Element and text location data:
□ □ □ □ □

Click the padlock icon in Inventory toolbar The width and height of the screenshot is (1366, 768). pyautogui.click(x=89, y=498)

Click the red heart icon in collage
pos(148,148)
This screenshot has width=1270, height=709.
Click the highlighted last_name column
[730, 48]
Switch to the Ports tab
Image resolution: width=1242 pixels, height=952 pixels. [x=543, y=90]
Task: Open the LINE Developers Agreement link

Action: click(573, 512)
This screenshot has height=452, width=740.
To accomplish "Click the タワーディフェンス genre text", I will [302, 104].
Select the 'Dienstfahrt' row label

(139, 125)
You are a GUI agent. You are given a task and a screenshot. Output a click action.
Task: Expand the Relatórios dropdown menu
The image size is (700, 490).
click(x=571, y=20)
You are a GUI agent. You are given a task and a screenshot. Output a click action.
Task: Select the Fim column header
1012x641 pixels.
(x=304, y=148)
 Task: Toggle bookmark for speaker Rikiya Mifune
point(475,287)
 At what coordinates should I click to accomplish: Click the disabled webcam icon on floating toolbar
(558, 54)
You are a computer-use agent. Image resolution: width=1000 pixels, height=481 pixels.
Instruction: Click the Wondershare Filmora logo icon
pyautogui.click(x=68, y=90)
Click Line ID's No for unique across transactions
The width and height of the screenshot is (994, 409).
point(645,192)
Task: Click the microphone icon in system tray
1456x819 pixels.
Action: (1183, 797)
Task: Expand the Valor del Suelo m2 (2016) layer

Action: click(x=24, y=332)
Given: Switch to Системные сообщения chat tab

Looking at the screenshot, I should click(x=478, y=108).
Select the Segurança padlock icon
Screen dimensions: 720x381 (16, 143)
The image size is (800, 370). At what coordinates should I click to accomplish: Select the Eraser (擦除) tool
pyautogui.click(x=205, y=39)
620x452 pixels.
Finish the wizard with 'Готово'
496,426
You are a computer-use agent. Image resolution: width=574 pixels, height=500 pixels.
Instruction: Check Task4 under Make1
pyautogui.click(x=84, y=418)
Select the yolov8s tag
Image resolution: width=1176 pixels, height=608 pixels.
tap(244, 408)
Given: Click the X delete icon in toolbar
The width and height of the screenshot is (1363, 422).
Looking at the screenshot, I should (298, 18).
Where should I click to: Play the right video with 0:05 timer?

□ □ □ □ □

- _What to produce_: Write out all of the rows again, swapping "padlock icon" for "lock icon" and leaving everything else unchanged.

- _Answer for this exercise_:
Click the lock icon in Inventory toolbar The width and height of the screenshot is (1366, 768). pyautogui.click(x=89, y=498)

Click the red heart icon in collage
pos(148,148)
This screenshot has width=1270, height=709.
Click the highlighted last_name column
[730, 48]
Switch to the Ports tab
Image resolution: width=1242 pixels, height=952 pixels. [x=543, y=90]
Task: Open the LINE Developers Agreement link

Action: click(573, 512)
This screenshot has height=452, width=740.
To accomplish "Click the タワーディフェンス genre text", I will [302, 104].
Select the 'Dienstfahrt' row label

(139, 125)
You are a GUI agent. You are given a task and a screenshot. Output a click action.
Task: Expand the Relatórios dropdown menu
The image size is (700, 490).
click(x=571, y=20)
You are a GUI agent. You are given a task and a screenshot. Output a click action.
Task: Select the Fim column header
1012x641 pixels.
(x=304, y=148)
 Task: Toggle bookmark for speaker Rikiya Mifune
point(475,287)
 At what coordinates should I click to accomplish: Click the disabled webcam icon on floating toolbar
(558, 54)
You are a computer-use agent. Image resolution: width=1000 pixels, height=481 pixels.
Instruction: Click the Wondershare Filmora logo icon
pyautogui.click(x=68, y=90)
Click Line ID's No for unique across transactions
The width and height of the screenshot is (994, 409).
point(645,192)
Task: Click the microphone icon in system tray
1456x819 pixels.
Action: (1183, 797)
Task: Expand the Valor del Suelo m2 (2016) layer

Action: click(x=24, y=332)
Given: Switch to Системные сообщения chat tab

Looking at the screenshot, I should click(x=478, y=108).
Select the Segurança lock icon
Screen dimensions: 720x381 (16, 143)
The image size is (800, 370). At what coordinates should I click to accomplish: Select the Eraser (擦除) tool
pyautogui.click(x=205, y=39)
620x452 pixels.
Finish the wizard with 'Готово'
496,426
You are a computer-use agent. Image resolution: width=574 pixels, height=500 pixels.
Instruction: Check Task4 under Make1
pyautogui.click(x=84, y=418)
Select the yolov8s tag
Image resolution: width=1176 pixels, height=608 pixels.
tap(244, 408)
Given: Click the X delete icon in toolbar
The width and height of the screenshot is (1363, 422).
Looking at the screenshot, I should (298, 18).
Where should I click to: Play the right video with 0:05 timer?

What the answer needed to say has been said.